Power Analysis Through Simulation
So, you’re designing an experiment and you’re faced with answering the age-old question: How many participants do I need for this experiment to work? Probably, your advisor sent you down a barren path of finding a power analysis tool that will work for your particular design, hopefully at least with the good intention of hopping on the open/reproducible science bandwagon. But, if you’ve looked, you’ll have noticed that most of those sorts of pacakges aren’t exactly easy to use, and worse is that they don’t work for all sorts of experimental designs.

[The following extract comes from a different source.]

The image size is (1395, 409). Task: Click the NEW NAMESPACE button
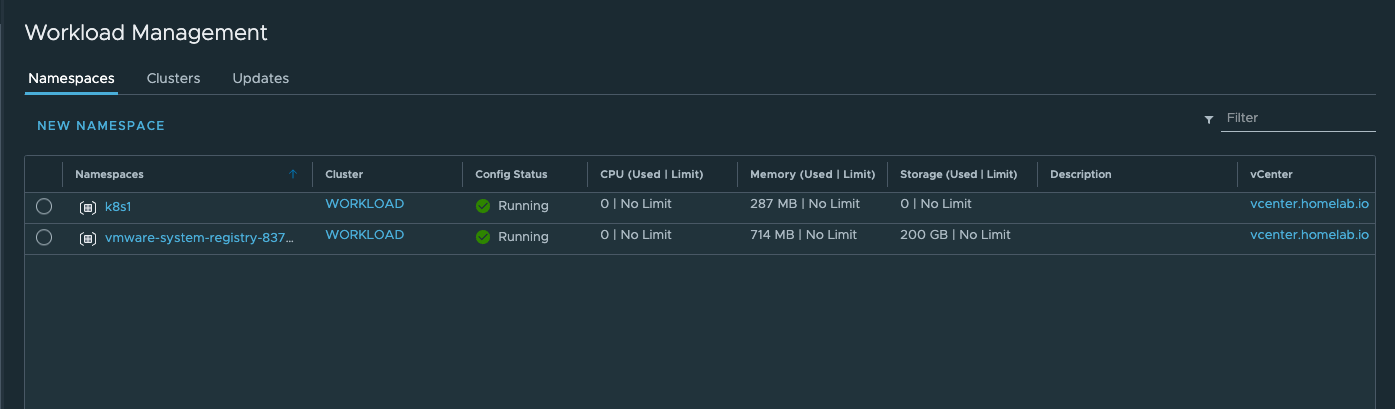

Well, if this sounds like you, I’ve got some good news and some bad news. The good news is that, in principle, there is a fantastic way to determine power for pretty much any experimental design and statistical analysis you might be interested in. The bad news is that you will have to work, and more importantly think, to get the results you want.
The main idea
The reason that it can be difficult to precisely calculate power for certain experiments is that some poor schmuck has to mathematically derive a formula for each experimental design. There might be some overlap between similar cases, but in many cases doing the math right is just really hard. So, more recently, the simulation approach to power analysis has been becoming more and more popular, since it is relatively simple & easy to implement, and provides results that are quantitatively just as good. The only downside is that, as you’ll see, running the simulations can sometimes take a really long time.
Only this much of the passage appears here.